SORRISO- Il bomber del Milan (9 gol stagionali) vive a Parè, paese della provincia di Como a circa 20 chilomentri di distanza da Milanello, con i suoi genitori e col fratello Christopher. Oggi spegne venti candeline e la mamma Eleonora è pronta ad accoglierlo con la torta di rito e con la calza della befana: ovviamente le nonne non mancheranno. Il padre Pasquale- dopo aver letto il messaggio del figlio (“Ho finito gli allenamenti, sto arrivando”)- è pronto all’intervista.

Qual’è l’ultimo consiglio dato a suo figlio?

“Di non togliersi la maglia quando segna per rispetto degli avversari. Però ovviamente si trattava di un derby e l’ho perdonato: quella notte non ha dormito nessuno. Gli ho anche consigliato di dimenticare l’Inter e di tornare al lavoro”.

Se la memoria non inganna, anche nei tatuaggi è stato chiaro.

“Guai se ne fa altri: me l’ha promesso. Credo che nello spogliatoio qualche giocatore importante gli abbia dato i giusti consigli”.

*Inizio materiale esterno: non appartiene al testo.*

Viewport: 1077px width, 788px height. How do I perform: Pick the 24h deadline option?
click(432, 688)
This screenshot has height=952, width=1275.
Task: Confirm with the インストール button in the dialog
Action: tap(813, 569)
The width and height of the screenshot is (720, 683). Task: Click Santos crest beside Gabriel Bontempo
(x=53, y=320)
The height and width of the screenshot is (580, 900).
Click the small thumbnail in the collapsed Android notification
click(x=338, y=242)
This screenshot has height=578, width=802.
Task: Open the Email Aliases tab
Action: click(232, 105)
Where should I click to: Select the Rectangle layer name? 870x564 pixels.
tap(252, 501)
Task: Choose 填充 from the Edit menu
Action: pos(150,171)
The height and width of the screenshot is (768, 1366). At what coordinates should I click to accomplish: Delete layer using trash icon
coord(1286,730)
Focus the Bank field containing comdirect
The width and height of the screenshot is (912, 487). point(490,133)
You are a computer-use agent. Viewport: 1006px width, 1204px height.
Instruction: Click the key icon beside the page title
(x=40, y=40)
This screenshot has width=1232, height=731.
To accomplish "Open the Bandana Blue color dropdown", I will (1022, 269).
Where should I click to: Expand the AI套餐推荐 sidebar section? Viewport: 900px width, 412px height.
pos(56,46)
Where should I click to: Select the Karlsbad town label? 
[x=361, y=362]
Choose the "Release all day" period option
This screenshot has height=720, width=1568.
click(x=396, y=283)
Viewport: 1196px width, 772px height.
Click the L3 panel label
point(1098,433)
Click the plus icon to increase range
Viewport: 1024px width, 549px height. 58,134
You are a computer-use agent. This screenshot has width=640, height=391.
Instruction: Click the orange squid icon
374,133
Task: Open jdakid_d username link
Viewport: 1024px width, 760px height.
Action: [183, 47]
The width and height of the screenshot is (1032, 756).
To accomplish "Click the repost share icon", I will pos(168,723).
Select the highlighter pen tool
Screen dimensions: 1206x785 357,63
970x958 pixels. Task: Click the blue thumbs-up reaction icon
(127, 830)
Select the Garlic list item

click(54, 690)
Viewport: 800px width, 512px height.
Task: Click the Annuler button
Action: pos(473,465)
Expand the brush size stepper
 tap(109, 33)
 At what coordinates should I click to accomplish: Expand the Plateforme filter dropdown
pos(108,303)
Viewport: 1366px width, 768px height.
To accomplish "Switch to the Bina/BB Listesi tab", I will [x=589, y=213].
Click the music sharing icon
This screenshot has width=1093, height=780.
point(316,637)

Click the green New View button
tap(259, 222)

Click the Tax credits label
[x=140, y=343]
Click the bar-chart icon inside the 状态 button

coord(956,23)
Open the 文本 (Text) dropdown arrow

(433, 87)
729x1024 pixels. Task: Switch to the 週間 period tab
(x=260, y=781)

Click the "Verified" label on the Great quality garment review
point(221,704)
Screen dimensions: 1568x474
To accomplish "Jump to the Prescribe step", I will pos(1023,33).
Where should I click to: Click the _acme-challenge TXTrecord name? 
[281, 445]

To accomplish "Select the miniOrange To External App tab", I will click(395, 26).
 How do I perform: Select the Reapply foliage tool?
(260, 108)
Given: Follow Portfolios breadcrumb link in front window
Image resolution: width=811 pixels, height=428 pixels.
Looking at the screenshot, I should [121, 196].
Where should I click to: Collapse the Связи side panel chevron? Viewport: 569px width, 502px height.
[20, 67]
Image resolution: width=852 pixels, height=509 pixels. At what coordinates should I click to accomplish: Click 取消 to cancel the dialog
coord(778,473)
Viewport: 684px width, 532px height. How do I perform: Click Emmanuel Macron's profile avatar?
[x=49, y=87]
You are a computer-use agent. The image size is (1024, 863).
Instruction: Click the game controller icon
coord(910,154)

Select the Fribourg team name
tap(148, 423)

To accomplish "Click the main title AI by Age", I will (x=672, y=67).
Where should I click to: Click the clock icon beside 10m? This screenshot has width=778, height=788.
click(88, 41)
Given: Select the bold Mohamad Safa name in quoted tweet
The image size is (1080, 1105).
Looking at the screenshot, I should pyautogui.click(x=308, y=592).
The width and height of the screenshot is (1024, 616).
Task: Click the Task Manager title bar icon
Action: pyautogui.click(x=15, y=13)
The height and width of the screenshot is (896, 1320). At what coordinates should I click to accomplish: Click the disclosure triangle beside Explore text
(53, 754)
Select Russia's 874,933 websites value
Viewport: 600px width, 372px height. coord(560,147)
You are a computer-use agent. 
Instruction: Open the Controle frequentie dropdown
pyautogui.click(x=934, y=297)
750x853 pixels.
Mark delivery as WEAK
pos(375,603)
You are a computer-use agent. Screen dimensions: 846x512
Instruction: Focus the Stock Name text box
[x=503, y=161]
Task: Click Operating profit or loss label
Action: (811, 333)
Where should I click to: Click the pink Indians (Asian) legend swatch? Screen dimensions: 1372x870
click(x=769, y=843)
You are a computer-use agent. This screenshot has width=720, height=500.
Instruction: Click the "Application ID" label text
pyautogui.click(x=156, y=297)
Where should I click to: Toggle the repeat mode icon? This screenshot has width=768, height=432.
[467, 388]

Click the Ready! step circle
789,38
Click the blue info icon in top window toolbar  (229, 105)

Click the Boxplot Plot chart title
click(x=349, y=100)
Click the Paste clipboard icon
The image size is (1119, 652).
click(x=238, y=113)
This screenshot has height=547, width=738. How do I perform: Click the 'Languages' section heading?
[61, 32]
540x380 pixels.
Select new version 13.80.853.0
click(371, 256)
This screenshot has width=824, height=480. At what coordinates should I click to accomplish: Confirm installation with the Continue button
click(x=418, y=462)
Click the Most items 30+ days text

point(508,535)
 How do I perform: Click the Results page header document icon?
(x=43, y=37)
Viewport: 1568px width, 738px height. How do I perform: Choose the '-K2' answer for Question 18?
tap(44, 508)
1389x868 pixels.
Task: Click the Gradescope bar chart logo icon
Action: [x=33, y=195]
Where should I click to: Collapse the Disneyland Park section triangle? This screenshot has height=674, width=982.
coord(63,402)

Che cosa significa vederlo compiere 20 anni?

“E’ un susseguirsi di emozioni ma, nonostante vive con noi, è tutto tranne che un mammone. E’ molto autonomo e indipendente”.

Arriverà un momento in cui lascerà casa.

“Non ne faremo un dramma perchè già in estate poteva farlo se fosse stato ceduto in prestito. Ogni tanto prendiamo questo discorso, e quando gli dico che si dovrà cucinare da solo, lui risponde con un semplice <<Ah…>> e il discorso finisce lì”.

Qualche flash del passato.

“A 4-5 anni costringeva la nonna a fare il portiere in salotto e ha commesso almeno 100 euro di danni tra vasi, tavolini e piante. Il tiro già l’aveva forte. Poi iniziò a giocare col fratello, che ha tre anni in più ed è portiere (para nel Castello, in Svizzera, ndr)”.

Ora però vederlo giocare è uno spettacolo.

“Si è giocato le sue possibilità. Club come Torino, Verona, Crotone e Bologna erano pronte a prenderlo in prestito, e io ci speravo perchè la sua permanenza in rossonero non mi convinceva, vista l’alata concorrenza. La tribuna, per lui, sarebbe stata un supplizio”.

A quanto pare ora il Milan è pronto ad adeguare il suo contratto.

“Se la società vuole puntare su di lui sono contento, perchè questo non è l’anno della crescita economica ma sportiva”.

Gattuso lo definisce “Tarantolato”: le piace questo termine?

“Sì, ci sta. Noi invece lo chiamiamo Duracell perchè scarica gli altri ma lui è sempre acceso. Caratterialmente è come il suo allenatore e non ha limiti. Sorrido quando penso alle dichiarazioni di Gattuso quando disse che giocherebbe pure in porta, perchè in una partita  Giovanissimi contro la Juve il portiere fu espulso e, per non essere sostituto, Patrick giocò in porta, e parò pure bene”.

Il Milan all’epoca lo strappò all’Inter: rimpianti?

“Nessun rimpianto e polemica. I rossoneri furono più decisi.

Il suo miglior pregio e difetto.

“E’ generoso e buono, anche fuori dal calcio. Un difetto è che deve imparare a godersi le vittorie perchè pensa sempre alla prossima sfida: se la gioca ride, altrimenti si arrabbia. Quando non è chiamato in causa si comporta così, ma noi gli rispondiamo che sta già facendo tanto”.

Oggi però l’unico consiglio è quello di godersi il suo compleanno: Auguri Patrick!